● Description of the task:
The string "width" may appear in lines of the data; report how many lines contain it, with no other output.

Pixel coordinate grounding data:
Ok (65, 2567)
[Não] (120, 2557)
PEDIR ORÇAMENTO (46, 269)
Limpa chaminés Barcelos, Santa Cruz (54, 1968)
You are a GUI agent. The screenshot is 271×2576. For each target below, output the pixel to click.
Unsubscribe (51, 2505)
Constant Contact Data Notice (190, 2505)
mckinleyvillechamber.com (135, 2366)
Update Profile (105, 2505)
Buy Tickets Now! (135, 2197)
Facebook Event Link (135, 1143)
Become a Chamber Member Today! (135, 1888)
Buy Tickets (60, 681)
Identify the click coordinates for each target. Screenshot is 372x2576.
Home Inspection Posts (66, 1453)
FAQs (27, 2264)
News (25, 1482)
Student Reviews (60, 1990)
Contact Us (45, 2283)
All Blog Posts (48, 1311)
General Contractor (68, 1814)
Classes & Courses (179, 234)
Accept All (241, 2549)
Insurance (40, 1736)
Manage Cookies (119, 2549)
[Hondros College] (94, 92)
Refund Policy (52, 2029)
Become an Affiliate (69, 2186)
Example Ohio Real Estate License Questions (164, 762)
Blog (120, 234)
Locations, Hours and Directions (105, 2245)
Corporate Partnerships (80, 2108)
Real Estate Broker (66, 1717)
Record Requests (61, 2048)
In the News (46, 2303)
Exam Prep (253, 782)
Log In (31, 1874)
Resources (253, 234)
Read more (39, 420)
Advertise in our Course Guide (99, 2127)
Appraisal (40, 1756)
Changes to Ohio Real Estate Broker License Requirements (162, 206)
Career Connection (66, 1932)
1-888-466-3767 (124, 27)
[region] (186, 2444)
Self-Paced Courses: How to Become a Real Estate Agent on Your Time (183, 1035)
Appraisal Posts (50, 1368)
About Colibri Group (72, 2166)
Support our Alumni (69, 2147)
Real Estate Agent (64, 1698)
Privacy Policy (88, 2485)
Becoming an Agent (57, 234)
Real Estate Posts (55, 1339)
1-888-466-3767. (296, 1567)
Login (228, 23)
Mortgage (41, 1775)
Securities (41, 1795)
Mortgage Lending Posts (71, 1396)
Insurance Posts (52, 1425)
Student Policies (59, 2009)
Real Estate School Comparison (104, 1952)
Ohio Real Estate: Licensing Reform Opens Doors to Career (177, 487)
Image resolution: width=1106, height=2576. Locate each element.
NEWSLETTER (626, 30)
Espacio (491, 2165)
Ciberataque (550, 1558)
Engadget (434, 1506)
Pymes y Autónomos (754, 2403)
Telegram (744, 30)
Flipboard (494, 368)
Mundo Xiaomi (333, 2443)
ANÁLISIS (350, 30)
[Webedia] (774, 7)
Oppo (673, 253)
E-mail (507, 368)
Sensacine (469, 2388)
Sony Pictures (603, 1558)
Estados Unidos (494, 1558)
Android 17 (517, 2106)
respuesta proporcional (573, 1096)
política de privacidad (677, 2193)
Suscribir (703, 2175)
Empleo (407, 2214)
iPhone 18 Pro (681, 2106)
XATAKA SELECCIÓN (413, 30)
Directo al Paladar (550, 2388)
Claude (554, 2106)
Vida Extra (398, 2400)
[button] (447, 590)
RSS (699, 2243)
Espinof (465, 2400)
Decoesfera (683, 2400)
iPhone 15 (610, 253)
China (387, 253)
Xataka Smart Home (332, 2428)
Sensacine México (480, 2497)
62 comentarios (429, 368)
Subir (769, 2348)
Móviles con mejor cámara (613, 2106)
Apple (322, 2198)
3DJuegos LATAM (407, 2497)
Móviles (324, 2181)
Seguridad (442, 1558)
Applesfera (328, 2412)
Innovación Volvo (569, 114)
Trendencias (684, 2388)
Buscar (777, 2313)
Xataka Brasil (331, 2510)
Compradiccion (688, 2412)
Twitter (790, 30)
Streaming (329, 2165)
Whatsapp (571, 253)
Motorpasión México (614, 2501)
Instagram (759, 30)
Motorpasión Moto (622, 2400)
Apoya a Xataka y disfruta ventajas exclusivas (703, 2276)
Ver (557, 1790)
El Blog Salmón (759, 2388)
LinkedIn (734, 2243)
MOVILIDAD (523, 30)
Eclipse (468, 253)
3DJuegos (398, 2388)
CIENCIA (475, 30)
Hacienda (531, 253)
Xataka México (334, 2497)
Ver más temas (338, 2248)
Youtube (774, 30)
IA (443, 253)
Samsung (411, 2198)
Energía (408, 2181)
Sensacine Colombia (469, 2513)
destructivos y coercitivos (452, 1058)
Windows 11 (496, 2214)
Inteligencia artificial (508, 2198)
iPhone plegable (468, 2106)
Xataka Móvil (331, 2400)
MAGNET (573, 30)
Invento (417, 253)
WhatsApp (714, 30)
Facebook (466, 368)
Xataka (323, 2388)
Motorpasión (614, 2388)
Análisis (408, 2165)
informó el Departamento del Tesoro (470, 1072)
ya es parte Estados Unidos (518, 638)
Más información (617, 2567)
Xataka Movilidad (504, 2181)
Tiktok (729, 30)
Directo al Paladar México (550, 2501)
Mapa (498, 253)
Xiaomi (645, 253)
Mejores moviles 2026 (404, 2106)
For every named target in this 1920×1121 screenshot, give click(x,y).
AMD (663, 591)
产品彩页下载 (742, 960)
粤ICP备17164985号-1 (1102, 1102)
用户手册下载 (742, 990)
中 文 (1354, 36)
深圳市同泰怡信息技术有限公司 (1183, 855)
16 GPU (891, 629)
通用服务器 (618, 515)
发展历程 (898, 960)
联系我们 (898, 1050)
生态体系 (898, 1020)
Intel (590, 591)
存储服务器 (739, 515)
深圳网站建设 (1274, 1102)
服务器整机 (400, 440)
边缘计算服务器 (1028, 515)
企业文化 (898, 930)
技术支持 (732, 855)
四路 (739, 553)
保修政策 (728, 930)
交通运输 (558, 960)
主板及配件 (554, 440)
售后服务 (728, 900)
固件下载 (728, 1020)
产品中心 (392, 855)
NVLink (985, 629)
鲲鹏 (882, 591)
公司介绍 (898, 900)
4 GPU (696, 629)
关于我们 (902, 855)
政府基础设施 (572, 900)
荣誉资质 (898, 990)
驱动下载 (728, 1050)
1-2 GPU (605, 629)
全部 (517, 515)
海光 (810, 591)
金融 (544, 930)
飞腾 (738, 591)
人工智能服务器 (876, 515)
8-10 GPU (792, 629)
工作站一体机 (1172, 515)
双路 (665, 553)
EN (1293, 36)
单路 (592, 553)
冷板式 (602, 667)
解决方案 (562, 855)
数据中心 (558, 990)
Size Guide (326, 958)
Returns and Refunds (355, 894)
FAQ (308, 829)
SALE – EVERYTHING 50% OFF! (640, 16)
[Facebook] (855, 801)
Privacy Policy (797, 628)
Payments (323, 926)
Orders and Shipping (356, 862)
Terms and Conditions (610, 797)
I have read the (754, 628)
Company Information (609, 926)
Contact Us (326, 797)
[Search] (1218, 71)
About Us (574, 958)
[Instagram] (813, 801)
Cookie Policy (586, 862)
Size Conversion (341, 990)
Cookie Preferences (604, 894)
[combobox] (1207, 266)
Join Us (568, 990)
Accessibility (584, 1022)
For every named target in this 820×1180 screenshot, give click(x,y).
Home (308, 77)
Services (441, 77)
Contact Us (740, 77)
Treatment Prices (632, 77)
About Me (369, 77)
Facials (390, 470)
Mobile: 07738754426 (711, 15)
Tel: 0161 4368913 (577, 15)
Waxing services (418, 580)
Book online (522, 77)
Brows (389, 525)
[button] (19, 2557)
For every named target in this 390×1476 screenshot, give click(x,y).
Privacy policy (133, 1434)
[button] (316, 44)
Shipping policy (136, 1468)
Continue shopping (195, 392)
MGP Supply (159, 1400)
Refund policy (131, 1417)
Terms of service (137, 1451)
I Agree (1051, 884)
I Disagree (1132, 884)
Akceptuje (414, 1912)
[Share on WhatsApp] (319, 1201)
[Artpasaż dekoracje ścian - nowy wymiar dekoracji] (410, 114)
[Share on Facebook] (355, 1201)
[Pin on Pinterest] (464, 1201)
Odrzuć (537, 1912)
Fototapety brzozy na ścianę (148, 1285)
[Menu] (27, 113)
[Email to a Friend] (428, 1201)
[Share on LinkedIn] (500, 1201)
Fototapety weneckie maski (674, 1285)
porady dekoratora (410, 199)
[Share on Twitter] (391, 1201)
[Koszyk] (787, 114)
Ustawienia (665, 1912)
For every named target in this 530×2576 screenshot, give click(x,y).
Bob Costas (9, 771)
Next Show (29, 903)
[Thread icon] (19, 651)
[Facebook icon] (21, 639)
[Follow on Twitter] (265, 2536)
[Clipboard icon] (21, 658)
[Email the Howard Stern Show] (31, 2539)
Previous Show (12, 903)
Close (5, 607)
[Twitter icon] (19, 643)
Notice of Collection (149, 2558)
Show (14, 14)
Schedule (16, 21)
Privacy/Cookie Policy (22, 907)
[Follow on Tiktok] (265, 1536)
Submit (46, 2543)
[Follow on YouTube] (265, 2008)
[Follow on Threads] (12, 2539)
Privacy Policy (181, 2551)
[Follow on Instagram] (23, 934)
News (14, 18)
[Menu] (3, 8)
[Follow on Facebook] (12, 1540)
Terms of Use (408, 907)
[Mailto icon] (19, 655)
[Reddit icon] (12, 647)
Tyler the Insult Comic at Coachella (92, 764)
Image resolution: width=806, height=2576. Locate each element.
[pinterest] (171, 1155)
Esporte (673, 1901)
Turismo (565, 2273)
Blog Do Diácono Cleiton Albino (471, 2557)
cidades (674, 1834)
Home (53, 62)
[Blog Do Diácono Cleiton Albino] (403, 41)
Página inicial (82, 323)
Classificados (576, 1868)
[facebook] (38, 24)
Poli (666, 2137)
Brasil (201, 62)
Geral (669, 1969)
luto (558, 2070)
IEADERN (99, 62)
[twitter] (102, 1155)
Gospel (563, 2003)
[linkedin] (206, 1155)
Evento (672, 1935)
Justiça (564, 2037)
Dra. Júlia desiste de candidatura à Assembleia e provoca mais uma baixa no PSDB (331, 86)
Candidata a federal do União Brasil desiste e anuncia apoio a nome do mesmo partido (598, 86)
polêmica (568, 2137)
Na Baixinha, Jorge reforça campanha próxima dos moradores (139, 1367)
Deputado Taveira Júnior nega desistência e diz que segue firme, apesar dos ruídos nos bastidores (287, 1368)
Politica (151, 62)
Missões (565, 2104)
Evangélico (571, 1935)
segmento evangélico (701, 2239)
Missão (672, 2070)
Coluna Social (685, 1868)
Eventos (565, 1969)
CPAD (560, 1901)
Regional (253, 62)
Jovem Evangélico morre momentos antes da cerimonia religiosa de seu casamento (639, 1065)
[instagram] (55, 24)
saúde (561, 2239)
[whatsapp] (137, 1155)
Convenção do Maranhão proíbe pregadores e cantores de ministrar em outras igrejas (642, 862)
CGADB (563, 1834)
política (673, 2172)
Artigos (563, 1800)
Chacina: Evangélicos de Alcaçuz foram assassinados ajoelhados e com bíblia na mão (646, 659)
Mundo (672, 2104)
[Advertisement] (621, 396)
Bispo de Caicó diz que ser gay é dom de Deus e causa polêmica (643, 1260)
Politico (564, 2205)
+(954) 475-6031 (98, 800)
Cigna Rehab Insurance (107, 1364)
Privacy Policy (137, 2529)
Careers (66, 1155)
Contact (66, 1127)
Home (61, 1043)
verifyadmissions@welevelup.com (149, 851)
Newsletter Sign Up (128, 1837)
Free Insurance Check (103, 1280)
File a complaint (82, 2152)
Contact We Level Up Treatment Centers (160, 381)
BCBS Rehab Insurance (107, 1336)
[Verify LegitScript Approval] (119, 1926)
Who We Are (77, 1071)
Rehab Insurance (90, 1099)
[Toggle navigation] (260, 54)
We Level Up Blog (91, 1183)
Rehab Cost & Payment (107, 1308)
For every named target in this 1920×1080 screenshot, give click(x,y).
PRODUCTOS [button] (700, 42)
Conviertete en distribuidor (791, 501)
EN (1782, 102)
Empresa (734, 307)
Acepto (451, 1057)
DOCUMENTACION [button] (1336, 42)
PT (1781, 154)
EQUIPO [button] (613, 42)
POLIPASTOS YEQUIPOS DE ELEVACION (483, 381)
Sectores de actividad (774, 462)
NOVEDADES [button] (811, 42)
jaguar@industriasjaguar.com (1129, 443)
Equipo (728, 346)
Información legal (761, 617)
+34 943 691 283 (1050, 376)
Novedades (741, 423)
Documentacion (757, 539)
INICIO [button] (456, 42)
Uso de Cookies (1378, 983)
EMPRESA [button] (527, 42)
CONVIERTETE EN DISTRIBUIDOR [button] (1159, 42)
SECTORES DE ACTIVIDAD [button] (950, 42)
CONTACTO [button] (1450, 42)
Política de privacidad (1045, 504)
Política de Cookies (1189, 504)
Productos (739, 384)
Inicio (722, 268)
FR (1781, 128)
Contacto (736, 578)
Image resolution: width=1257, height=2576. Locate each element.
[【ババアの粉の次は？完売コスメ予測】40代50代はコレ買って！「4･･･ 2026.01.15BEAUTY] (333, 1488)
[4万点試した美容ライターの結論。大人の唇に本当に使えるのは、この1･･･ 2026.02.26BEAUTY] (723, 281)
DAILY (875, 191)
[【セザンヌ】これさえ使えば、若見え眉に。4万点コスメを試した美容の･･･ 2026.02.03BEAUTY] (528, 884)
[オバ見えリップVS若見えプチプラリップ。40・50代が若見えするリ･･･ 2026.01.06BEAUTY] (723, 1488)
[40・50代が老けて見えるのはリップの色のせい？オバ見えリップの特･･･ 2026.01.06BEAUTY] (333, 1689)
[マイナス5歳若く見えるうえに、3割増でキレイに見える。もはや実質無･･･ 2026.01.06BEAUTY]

● Task solution:
3